Recently, we got some big news: The Department of Justice will end its use of private prisons. This means that about a dozen prisons – housing about 22,000 inmates – will be shut down. It’s the biggest announcement in the history of private federal prisons.
In light of this news, we’re revisiting an hour of Reveal that investigates medical negligence in these prisons, which for the most part hold immigrants convicted of federal crimes. And in a new segment, we learn about the roadblocks prison regulators encountered when they tried to fix the problems.
Medical negligence in immigrant prisons
For years, advocates have raised questions about medical care inside private federal prisons for noncitizens, especially in the wake of riots that inmates said were in response to medical negligence.
In this segment, Investigative Fund reporter Seth Freed Wessler exposes the truth behind those complaints. After obtaining extensive medical files, he documented case after case in which lower standards and underqualified staff made decisions that led to disasters.

[WORK TASK 1] Rewrite the paragraph of the private prisons passage that begins "Recently, we got some big news" in shorter form, keeping its main facts.
[WORK TASK 2] Retype the part of the private prisons passage that starts at the words "In light of" and stops after the words "led to disasters.".
[WORK TASK 3] According to the private prisons passage, approximately how many inmates are held in the prisons that will be shut down?

[THE DATA]
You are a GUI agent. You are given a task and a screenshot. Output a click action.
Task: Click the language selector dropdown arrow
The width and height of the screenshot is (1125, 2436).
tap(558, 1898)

[RESULT 1] The Department of Justice has announced that it will stop using private prisons. About a dozen prisons holding roughly 22,000 inmates will close. This is the largest announcement in the history of private federal prisons.

[RESULT 2]
In light of this news, we’re revisiting an hour of Reveal that investigates medical negligence in these prisons, which for the most part hold immigrants convicted of federal crimes. And in a new segment, we learn about the roadblocks prison regulators encountered when they tried to fix the problems.
Medical negligence in immigrant prisons
For years, advocates have raised questions about medical care inside private federal prisons for noncitizens, especially in the wake of riots that inmates said were in response to medical negligence.
In this segment, Investigative Fund reporter Seth Freed Wessler exposes the truth behind those complaints. After obtaining extensive medical files, he documented case after case in which lower standards and underqualified staff made decisions that led to disasters.

[RESULT 3] About 22,000 inmates.